The boat caught Ex. Rail. Delta. Sped off toward Elf Squad crashing up ahead—

Noa swerved out of the way in the nick of time, but in doing so, fell off her cloud. Raffikke fired repeatedly. Noa rolled from makeshift cloud to makeshift cloud out of the way of each. Raffikke stopped firing and swiveled to the mountain of fire when she felt herself once again falling. Noa landed on a cloud and kicked off toward her, white mist tailing her—

—“Get on! Get ooon!”—

Raffikke glanced over her shoulder at Noa. She made a pose, causing her Godden-marked cape to first fan out behind her, then expand to several times its original size, taking on the shape of wings. Her descent slowed; from Noa’s perspective, she seemed to be floating toward her. She separated the two ends of the bow so they were scimitars in her hands. Wife met wife, fist met steel—

—Ziare hoisted Ghost, the final Agent, aboard. The ship shot through the rain of fire toward Noa and Raffikke—

Noa rammed her heel into the back of Raffikke’s head. The woman wheeled downward, into the still-blooming explosion, while Noa recoiled slightly from the force of the blow. She smiled triumphantly, then fell backwards onto another cloud bed, spread her arms wide. She gazed at the stars while the carnage roiled below.
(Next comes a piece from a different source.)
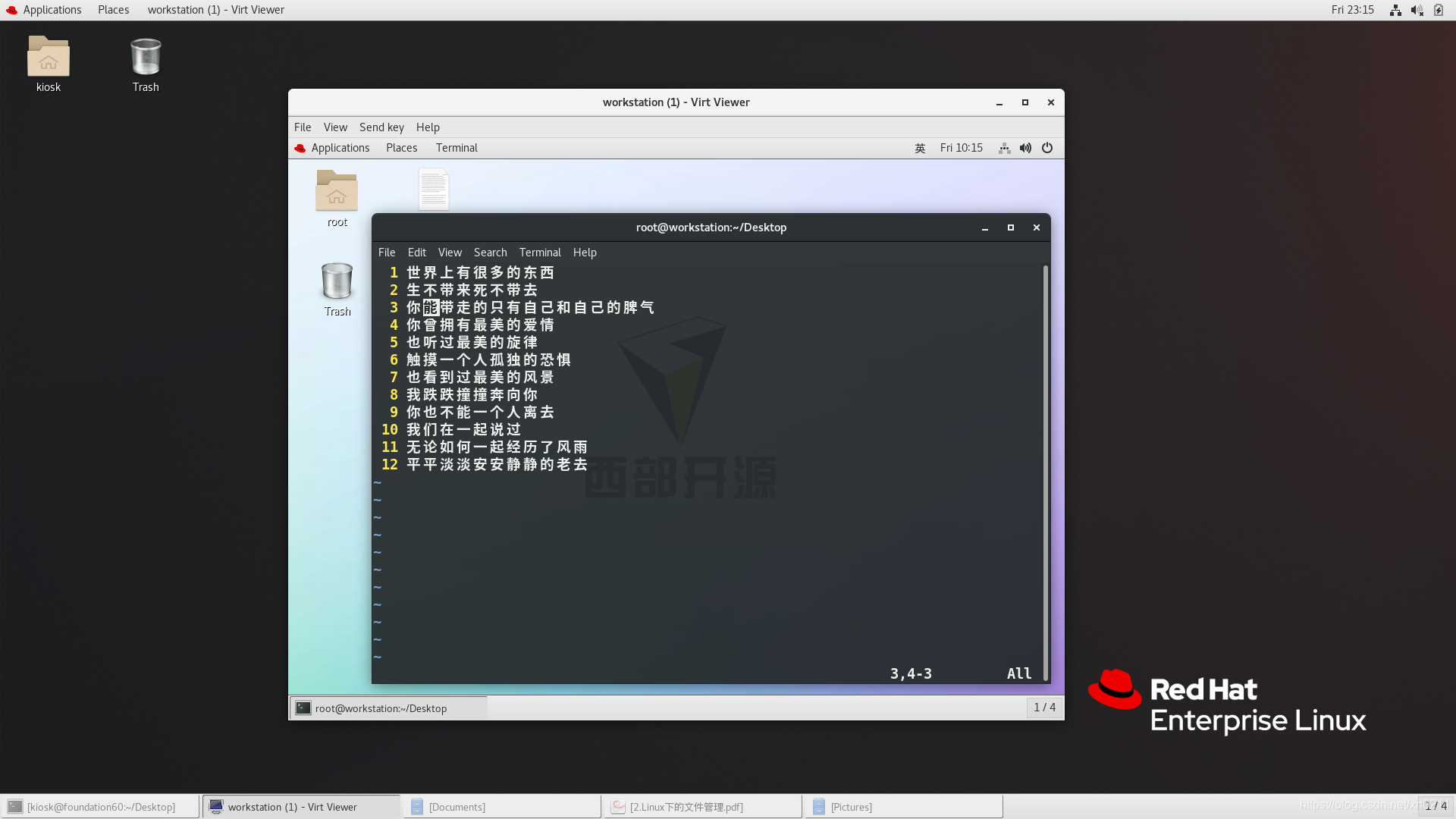
Task: Select the View menu in Virt Viewer
Action: click(335, 127)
She glanced in the direction of Purgia. Glanced down at the sea. Sat up on her elbow when she saw all the odd-shaped boats speeding around the bridge toward her. Sat up fully when she saw the rebel helicopters incoming from the city’s shores.
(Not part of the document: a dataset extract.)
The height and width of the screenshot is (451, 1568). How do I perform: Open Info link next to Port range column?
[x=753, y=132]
“Noaaa!” a voice cried out.

Noa looked down and found the boat that had collected the Agents underneath her, the Agents lying on their backs on the deck, panting heavily. The voice belonged to the ship’s captain, a feminine figure wearing a goggle cap over a large puff of brown hair.

“Please! Jump on!”

“Ugh,” Noa said to herself.

She looked at the other boats and saw them wheeling around to head back to intercept the helicopters. Then she looked at the helicopters to see why, and panic had her. Ahead of the rebels flew Shieva, her clothes in cinders, her determination set. Noa’s senses brought her back to the destroyed bridge. The smoke cleared enough to show the silhouette of seven dark figures standing on the ocean, one with a bow pointed her way.

Noa turned from Shieva to Raffikke to the boat beneath her, her conflictions brewing. Finally she fell through the cloud toward the boat, filtered through a second cloud, and landed on deck amid the very Agents she just betrayed.

The lid flew over the deck of the boat. It dove under the water as the sounds of rebels clashing with Clandestined clashing with the other boats ignited.